Auch als Rentner blieb er seinen politischen Ansichten und seinem sozialen Verantwortungsbewußtsein treu. Er verhehlte allerdings nicht seine tiefe Skepsis über die aktuelle Entwicklung. In einem langen Gespräch mit dem Verfasser dieser Zeilen beklagte er im November 1992 die Tendenz zu einer absoluten Herrschaft des Kapitals und das Fehlen einer wirksamen „organisationspolitischen Opposition gegen Kapitalismus und Profitwirtschaft.” Zudem sorgte er sich um die fortschreitende Umweltzerstörung, die nur eine grundlegende Änderung der Wirtschaftspolitik aufhalten könne.

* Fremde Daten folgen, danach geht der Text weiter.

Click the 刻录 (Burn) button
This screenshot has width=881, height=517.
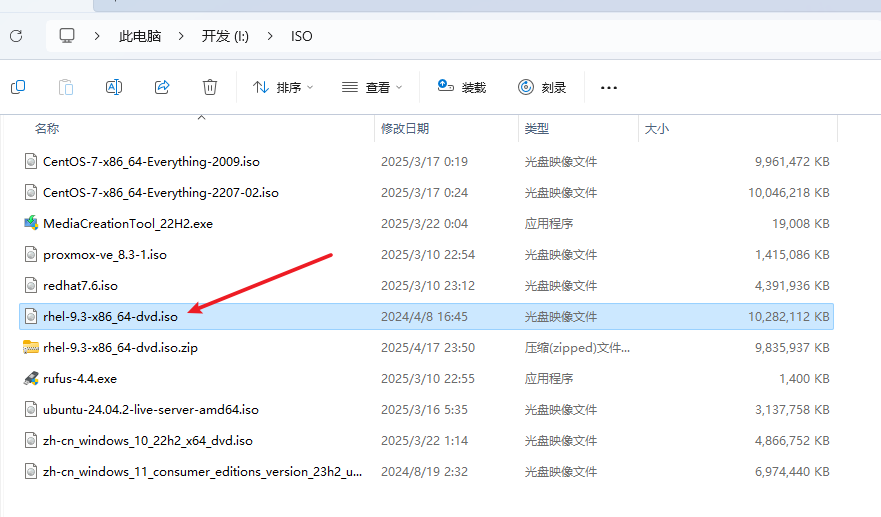point(542,88)
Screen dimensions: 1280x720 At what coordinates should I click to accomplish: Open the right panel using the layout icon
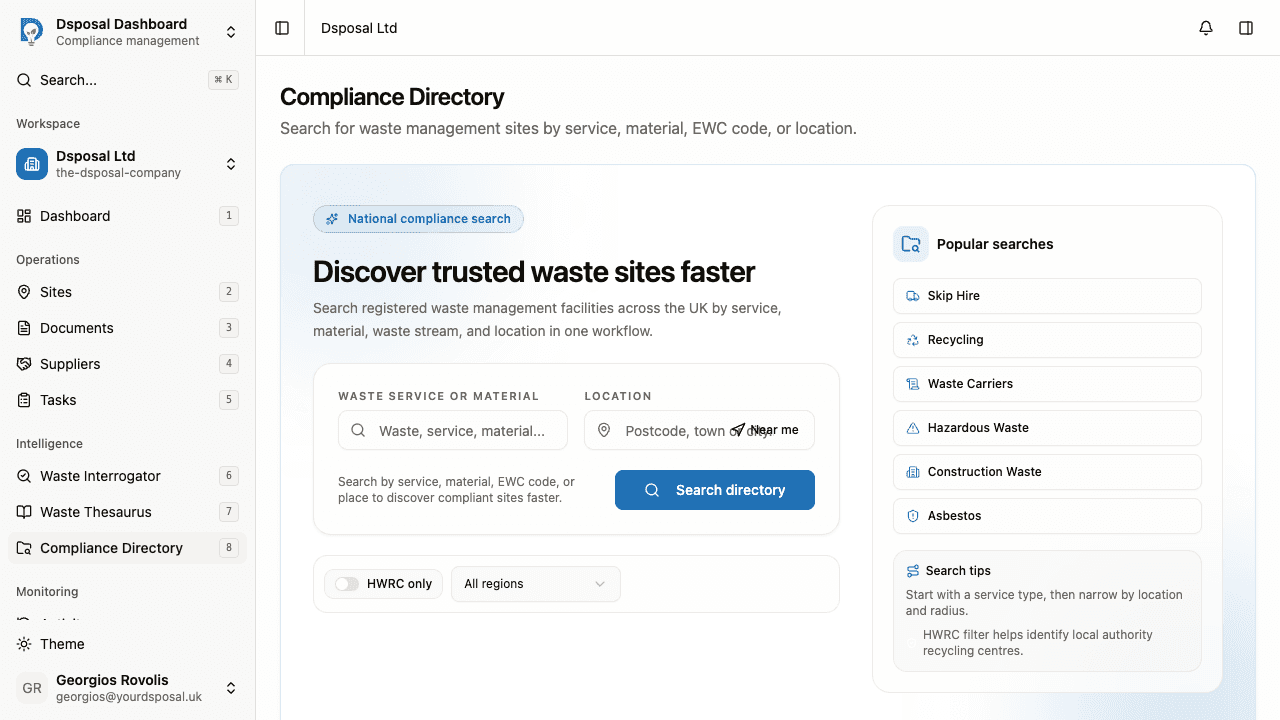tap(1246, 27)
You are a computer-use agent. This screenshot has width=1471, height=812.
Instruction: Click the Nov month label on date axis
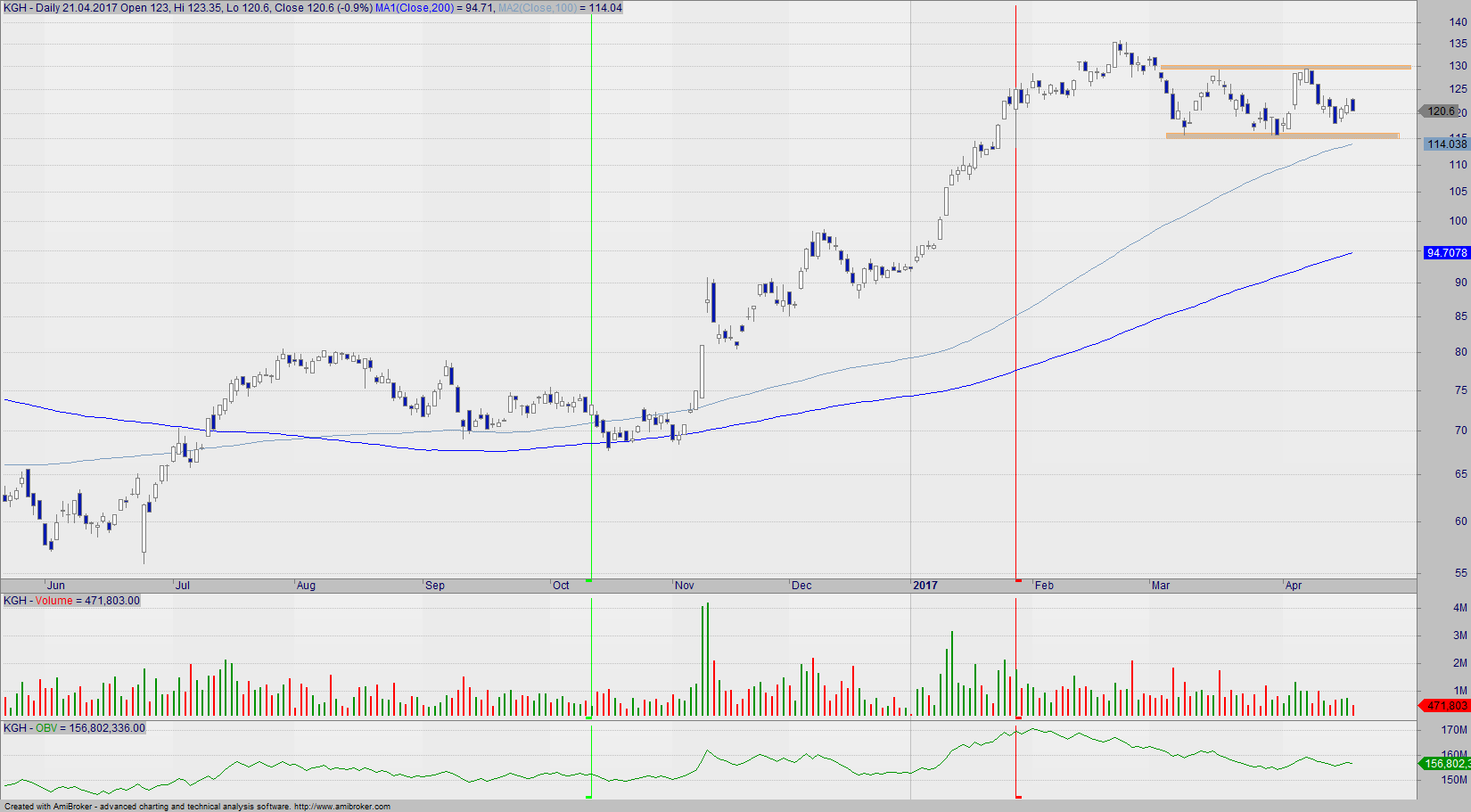coord(685,586)
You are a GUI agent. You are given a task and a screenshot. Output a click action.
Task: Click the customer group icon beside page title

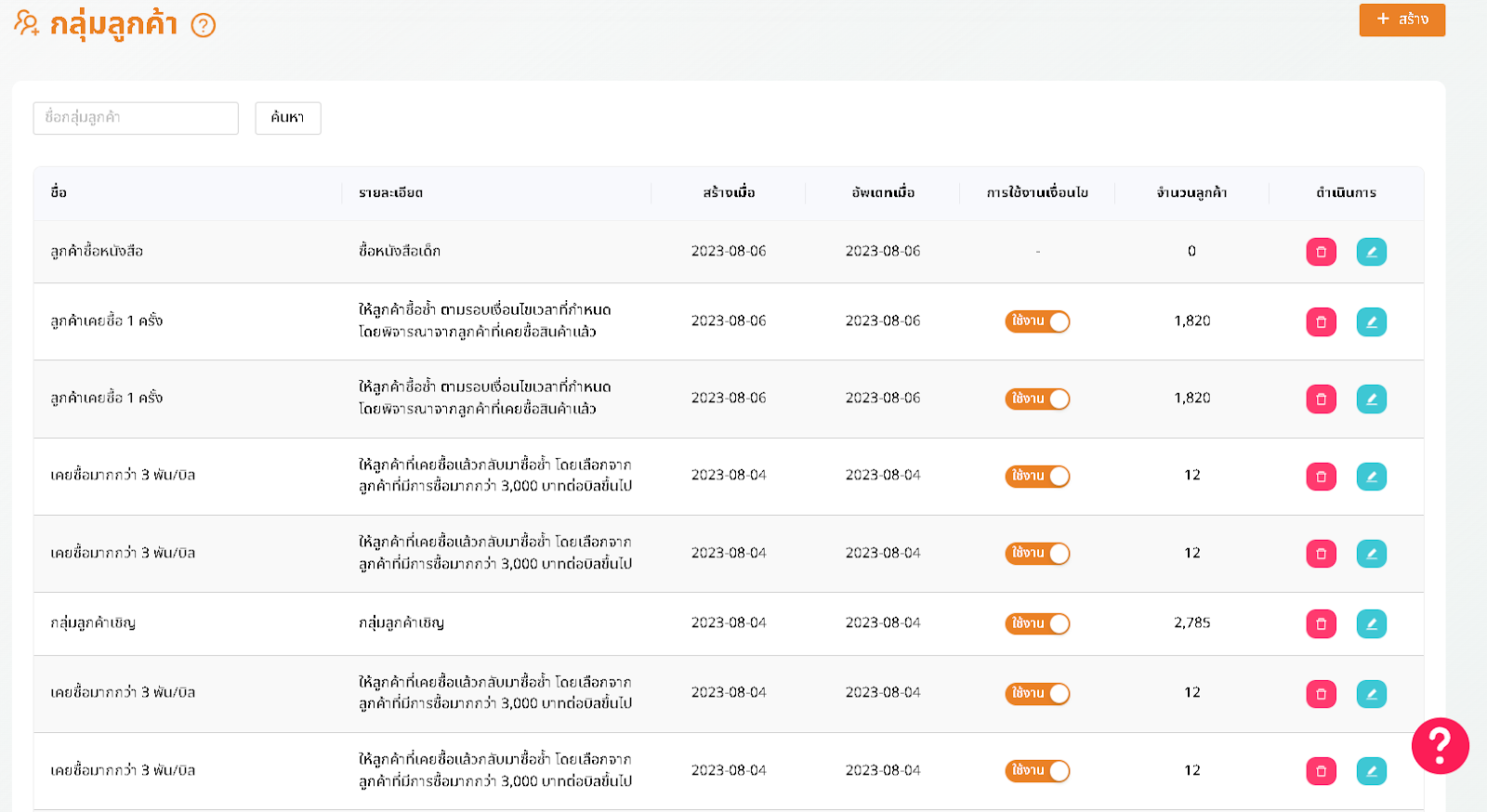point(27,23)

Der Tod seiner Frau Franziska 1994 war ein schwerer persönlicher Verlust für Ernst Scholz. Dennoch führte er auch mit über 90 Jahren ein aktives und selbständiges Leben.

Die deutsche Sektion der IV. Internationale hat einen langjährigen Freund und Weggefährten verloren, dessen Aufrichtigkeit wir nicht vergessen werden.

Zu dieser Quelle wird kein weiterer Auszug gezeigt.